[Records of locating words and elements]

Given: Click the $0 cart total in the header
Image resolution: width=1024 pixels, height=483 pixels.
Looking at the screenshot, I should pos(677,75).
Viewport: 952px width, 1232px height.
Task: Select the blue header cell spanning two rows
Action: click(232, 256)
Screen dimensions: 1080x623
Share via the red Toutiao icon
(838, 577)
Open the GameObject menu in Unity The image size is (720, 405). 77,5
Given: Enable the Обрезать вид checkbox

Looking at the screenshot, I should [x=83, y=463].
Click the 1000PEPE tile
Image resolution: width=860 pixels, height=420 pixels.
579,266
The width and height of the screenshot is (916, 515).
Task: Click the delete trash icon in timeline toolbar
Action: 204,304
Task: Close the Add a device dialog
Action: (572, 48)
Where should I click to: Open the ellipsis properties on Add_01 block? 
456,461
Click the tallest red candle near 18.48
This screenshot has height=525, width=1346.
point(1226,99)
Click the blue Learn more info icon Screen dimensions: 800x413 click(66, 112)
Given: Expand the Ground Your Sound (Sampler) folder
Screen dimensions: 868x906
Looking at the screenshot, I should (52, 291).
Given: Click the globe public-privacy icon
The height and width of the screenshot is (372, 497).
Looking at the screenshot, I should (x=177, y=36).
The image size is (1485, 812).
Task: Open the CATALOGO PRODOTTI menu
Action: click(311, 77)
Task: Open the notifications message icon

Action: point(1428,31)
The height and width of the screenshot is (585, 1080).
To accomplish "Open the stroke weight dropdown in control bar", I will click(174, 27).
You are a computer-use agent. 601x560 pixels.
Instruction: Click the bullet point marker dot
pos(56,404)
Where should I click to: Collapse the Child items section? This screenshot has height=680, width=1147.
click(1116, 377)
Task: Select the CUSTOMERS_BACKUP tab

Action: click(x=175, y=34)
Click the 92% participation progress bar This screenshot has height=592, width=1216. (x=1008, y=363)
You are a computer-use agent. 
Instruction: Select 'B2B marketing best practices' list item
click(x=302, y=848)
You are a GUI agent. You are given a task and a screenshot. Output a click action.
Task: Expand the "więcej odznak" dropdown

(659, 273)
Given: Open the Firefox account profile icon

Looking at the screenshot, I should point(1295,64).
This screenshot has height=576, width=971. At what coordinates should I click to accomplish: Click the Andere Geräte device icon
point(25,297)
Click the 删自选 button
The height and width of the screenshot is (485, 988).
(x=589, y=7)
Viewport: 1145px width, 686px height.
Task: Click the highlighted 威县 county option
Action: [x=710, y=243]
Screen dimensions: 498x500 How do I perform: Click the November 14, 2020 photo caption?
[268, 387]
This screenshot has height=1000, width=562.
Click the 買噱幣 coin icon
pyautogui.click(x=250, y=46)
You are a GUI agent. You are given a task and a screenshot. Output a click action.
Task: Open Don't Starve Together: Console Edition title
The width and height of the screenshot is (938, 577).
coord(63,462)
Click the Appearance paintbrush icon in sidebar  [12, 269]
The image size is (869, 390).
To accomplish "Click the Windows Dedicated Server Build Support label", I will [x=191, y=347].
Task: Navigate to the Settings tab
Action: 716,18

Objective
Give every line of the records above as a Markdown table with the columns Row and Line, numbering the rows and skipping blank lines.

Answer
| Row | Line |
|---|---|
| 1 | Given: Click the $0 cart total in the header |
| 2 | Image resolution: width=1024 pixels, height=483 pixels. |
| 3 | Looking at the screenshot, I should pos(677,75). |
| 4 | Viewport: 952px width, 1232px height. |
| 5 | Task: Select the blue header cell spanning two rows |
| 6 | Action: click(232, 256) |
| 7 | Screen dimensions: 1080x623 |
| 8 | Share via the red Toutiao icon |
| 9 | (838, 577) |
| 10 | Open the GameObject menu in Unity The image size is (720, 405). 77,5 |
| 11 | Given: Enable the Обрезать вид checkbox |
| 12 | Looking at the screenshot, I should [x=83, y=463]. |
| 13 | Click the 1000PEPE tile |
| 14 | Image resolution: width=860 pixels, height=420 pixels. |
| 15 | 579,266 |
| 16 | The width and height of the screenshot is (916, 515). |
| 17 | Task: Click the delete trash icon in timeline toolbar |
| 18 | Action: 204,304 |
| 19 | Task: Close the Add a device dialog |
| 20 | Action: (572, 48) |
| 21 | Where should I click to: Open the ellipsis properties on Add_01 block?  |
| 22 | 456,461 |
| 23 | Click the tallest red candle near 18.48 |
| 24 | This screenshot has height=525, width=1346. |
| 25 | point(1226,99) |
| 26 | Click the blue Learn more info icon Screen dimensions: 800x413 click(66, 112) |
| 27 | Given: Expand the Ground Your Sound (Sampler) folder |
| 28 | Screen dimensions: 868x906 |
| 29 | Looking at the screenshot, I should (52, 291). |
| 30 | Given: Click the globe public-privacy icon |
| 31 | The height and width of the screenshot is (372, 497). |
| 32 | Looking at the screenshot, I should (x=177, y=36). |
| 33 | The image size is (1485, 812). |
| 34 | Task: Open the CATALOGO PRODOTTI menu |
| 35 | Action: click(311, 77) |
| 36 | Task: Open the notifications message icon |
| 37 | Action: point(1428,31) |
| 38 | The height and width of the screenshot is (585, 1080). |
| 39 | To accomplish "Open the stroke weight dropdown in control bar", I will click(174, 27). |
| 40 | You are a computer-use agent. 601x560 pixels. |
| 41 | Instruction: Click the bullet point marker dot |
| 42 | pos(56,404) |
| 43 | Where should I click to: Collapse the Child items section? This screenshot has height=680, width=1147. |
| 44 | click(1116, 377) |
| 45 | Task: Select the CUSTOMERS_BACKUP tab |
| 46 | Action: click(x=175, y=34) |
| 47 | Click the 92% participation progress bar This screenshot has height=592, width=1216. (x=1008, y=363) |
| 48 | You are a computer-use agent.  |
| 49 | Instruction: Select 'B2B marketing best practices' list item |
| 50 | click(x=302, y=848) |
| 51 | You are a GUI agent. You are given a task and a screenshot. Output a click action. |
| 52 | Task: Expand the "więcej odznak" dropdown |
| 53 | (659, 273) |
| 54 | Given: Open the Firefox account profile icon |
| 55 | Looking at the screenshot, I should point(1295,64). |
| 56 | This screenshot has height=576, width=971. At what coordinates should I click to accomplish: Click the Andere Geräte device icon |
| 57 | point(25,297) |
| 58 | Click the 删自选 button |
| 59 | The height and width of the screenshot is (485, 988). |
| 60 | (x=589, y=7) |
| 61 | Viewport: 1145px width, 686px height. |
| 62 | Task: Click the highlighted 威县 county option |
| 63 | Action: [x=710, y=243] |
| 64 | Screen dimensions: 498x500 How do I perform: Click the November 14, 2020 photo caption? |
| 65 | [268, 387] |
| 66 | This screenshot has height=1000, width=562. |
| 67 | Click the 買噱幣 coin icon |
| 68 | pyautogui.click(x=250, y=46) |
| 69 | You are a GUI agent. You are given a task and a screenshot. Output a click action. |
| 70 | Task: Open Don't Starve Together: Console Edition title |
| 71 | The width and height of the screenshot is (938, 577). |
| 72 | coord(63,462) |
| 73 | Click the Appearance paintbrush icon in sidebar  [12, 269] |
| 74 | The image size is (869, 390). |
| 75 | To accomplish "Click the Windows Dedicated Server Build Support label", I will [x=191, y=347]. |
| 76 | Task: Navigate to the Settings tab |
| 77 | Action: 716,18 |